YOUR ASSIGNMENT
Starting at the line that contains "AI (47, 1427)", repeat each line exactly through the last line of the listing, and repeat nothing else.

THE INPUT
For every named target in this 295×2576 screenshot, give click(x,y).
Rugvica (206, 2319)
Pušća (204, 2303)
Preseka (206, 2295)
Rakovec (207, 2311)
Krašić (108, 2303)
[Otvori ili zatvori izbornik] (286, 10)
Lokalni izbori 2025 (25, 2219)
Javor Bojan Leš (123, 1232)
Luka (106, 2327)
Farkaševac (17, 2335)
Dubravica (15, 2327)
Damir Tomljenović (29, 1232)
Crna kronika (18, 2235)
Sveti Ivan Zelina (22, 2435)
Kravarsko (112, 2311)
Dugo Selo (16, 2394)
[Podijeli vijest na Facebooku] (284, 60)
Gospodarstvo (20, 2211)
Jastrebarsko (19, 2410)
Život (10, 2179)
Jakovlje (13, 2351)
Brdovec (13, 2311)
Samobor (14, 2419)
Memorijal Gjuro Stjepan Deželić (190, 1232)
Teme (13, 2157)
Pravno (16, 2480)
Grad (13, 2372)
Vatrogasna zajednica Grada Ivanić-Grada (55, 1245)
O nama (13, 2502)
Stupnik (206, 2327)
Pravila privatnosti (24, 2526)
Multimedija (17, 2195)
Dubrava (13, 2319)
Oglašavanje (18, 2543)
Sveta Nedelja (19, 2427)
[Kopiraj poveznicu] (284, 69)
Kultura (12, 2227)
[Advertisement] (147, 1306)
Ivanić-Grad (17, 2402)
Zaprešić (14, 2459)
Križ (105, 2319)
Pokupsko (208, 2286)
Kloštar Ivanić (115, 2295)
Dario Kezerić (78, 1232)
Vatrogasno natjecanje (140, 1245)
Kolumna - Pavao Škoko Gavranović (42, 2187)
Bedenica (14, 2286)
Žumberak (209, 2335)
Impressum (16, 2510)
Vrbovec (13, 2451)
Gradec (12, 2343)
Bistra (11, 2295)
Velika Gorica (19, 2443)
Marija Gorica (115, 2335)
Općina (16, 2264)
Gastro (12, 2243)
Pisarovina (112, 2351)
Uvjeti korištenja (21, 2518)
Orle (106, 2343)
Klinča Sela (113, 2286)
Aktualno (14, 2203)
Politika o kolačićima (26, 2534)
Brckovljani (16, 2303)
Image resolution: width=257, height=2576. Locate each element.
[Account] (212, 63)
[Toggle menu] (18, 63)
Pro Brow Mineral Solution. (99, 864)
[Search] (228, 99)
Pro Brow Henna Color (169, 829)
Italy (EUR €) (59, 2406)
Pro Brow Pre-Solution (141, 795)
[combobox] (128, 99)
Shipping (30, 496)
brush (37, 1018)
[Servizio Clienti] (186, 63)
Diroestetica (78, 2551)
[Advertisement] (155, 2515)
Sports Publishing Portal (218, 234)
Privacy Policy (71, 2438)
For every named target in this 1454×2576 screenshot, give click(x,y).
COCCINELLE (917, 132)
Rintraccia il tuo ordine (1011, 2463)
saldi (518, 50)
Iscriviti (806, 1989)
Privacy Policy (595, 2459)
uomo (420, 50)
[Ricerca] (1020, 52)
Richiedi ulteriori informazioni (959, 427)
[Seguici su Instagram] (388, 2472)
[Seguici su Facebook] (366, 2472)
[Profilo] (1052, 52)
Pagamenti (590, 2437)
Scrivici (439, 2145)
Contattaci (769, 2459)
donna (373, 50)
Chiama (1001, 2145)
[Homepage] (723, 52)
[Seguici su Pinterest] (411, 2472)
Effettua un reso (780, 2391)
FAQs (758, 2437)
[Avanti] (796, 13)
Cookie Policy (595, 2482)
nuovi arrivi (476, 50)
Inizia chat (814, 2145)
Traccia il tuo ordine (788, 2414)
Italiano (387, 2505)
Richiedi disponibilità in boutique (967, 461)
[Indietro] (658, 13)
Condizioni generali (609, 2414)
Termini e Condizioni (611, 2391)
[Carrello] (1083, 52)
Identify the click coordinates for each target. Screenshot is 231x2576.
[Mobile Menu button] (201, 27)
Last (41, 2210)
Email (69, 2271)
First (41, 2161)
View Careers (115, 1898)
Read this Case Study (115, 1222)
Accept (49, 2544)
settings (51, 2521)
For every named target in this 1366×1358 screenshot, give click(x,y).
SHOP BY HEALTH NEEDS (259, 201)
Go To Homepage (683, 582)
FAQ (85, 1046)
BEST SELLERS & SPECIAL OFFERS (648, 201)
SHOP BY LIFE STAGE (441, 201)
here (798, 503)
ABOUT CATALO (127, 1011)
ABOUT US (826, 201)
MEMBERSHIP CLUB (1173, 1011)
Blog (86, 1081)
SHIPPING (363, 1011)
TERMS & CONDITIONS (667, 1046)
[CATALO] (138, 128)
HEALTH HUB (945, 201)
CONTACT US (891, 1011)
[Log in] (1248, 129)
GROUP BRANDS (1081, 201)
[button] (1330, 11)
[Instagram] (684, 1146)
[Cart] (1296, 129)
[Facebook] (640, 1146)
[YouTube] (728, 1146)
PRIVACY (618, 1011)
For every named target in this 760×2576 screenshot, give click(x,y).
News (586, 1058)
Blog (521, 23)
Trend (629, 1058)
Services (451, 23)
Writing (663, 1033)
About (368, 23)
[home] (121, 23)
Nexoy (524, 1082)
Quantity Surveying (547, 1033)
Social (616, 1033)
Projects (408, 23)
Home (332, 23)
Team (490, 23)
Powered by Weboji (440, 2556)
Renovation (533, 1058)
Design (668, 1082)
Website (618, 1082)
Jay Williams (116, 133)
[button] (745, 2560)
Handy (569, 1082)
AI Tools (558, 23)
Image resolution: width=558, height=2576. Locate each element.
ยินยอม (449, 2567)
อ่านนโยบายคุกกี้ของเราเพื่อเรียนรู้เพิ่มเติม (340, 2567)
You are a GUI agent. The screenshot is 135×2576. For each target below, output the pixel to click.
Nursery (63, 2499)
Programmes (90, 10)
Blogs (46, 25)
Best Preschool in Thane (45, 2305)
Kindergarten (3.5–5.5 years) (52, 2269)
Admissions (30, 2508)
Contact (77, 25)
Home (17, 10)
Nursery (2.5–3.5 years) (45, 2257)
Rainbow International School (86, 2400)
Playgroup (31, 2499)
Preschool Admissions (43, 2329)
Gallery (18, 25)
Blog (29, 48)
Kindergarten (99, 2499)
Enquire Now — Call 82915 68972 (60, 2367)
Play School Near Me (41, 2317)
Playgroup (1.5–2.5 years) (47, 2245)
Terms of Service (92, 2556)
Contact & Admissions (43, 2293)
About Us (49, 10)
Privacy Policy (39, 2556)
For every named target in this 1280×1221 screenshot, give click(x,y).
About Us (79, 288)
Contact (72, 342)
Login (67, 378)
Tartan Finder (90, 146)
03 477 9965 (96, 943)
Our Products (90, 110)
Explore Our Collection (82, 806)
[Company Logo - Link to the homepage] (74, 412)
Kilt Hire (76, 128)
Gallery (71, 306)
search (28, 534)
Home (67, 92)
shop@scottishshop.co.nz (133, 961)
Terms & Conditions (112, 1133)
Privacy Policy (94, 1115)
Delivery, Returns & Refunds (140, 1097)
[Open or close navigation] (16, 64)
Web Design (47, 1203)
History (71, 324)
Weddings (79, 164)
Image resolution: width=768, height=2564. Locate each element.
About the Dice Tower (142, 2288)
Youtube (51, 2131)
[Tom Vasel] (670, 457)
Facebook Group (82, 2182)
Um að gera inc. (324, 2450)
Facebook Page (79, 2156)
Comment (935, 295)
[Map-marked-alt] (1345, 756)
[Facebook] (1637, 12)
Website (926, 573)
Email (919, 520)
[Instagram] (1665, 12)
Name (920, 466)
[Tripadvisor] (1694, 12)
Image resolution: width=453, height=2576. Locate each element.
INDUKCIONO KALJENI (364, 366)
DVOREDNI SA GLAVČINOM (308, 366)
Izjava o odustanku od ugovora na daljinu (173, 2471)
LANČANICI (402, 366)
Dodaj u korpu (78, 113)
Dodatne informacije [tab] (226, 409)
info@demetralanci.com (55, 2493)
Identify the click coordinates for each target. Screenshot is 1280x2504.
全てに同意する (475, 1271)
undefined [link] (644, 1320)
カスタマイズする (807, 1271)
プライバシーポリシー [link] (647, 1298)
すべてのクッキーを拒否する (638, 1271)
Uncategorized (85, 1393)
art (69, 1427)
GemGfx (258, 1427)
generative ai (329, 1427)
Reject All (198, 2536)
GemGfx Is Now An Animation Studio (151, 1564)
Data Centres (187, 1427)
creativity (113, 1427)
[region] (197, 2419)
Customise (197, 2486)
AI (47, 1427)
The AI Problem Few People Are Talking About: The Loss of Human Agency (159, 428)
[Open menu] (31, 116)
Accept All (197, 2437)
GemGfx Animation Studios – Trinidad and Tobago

ANSWER TO THE PROBLEM
AI (47, 1427)
The AI Problem Few People Are Talking About: The Loss of Human Agency (159, 428)
[Open menu] (31, 116)
Accept All (197, 2437)
GemGfx Animation Studios – Trinidad and Tobago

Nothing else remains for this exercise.